Exercise prompt:
Show only those lines of the entries where the string "agent" is found.

Record excerpts:
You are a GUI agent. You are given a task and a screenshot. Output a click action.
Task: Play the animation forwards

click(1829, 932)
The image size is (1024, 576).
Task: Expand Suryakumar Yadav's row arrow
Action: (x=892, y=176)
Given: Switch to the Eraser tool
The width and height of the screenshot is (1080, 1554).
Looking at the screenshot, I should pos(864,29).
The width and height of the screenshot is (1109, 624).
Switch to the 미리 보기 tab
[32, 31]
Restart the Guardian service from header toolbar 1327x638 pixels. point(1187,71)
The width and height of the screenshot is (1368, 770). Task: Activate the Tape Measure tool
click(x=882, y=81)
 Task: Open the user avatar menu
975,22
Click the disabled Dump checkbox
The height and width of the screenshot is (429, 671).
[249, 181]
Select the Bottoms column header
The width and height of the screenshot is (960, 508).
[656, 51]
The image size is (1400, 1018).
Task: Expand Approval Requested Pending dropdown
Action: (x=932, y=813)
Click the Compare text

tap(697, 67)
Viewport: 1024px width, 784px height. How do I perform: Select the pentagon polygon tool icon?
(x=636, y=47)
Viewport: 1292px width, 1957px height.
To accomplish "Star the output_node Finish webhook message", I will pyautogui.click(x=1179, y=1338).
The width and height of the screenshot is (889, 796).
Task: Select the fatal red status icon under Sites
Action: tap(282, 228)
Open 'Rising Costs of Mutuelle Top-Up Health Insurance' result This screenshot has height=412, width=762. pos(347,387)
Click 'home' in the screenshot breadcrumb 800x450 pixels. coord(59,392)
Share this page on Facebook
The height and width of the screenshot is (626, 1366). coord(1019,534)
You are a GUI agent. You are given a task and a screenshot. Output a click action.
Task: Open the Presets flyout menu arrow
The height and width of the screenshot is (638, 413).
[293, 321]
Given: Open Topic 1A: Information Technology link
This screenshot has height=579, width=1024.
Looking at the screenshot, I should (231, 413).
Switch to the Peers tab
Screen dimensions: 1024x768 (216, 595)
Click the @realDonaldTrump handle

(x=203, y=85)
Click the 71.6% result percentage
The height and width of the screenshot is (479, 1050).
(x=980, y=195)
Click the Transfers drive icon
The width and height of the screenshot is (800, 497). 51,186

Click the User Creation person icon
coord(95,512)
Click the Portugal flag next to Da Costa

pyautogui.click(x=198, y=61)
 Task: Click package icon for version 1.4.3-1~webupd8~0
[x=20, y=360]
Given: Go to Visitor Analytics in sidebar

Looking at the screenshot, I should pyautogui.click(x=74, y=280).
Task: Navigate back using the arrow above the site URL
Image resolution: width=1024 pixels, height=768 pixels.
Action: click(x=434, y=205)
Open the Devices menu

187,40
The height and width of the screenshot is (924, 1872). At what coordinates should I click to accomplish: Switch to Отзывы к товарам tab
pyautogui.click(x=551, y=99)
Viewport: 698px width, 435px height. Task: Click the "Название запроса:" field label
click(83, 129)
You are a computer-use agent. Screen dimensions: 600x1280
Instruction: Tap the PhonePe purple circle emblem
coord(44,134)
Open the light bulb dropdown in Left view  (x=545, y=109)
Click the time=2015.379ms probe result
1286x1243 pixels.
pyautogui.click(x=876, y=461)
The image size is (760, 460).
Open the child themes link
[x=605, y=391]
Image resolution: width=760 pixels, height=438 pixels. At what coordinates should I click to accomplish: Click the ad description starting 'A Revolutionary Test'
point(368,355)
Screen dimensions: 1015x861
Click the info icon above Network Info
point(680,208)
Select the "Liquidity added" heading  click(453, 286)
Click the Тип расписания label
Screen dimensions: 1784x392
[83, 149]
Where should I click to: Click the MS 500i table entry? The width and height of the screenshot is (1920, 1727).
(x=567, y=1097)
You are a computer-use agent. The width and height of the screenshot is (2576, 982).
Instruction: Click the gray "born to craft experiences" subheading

Answer below:
You are a GUI agent. You are given a task and a screenshot. Output a click action.
You are a GUI agent. You are given a task and a screenshot. Output a click action.
You are a computer-use agent. Screen dimensions: 600x1280
You are a computer-use agent. The width and height of the screenshot is (2576, 982).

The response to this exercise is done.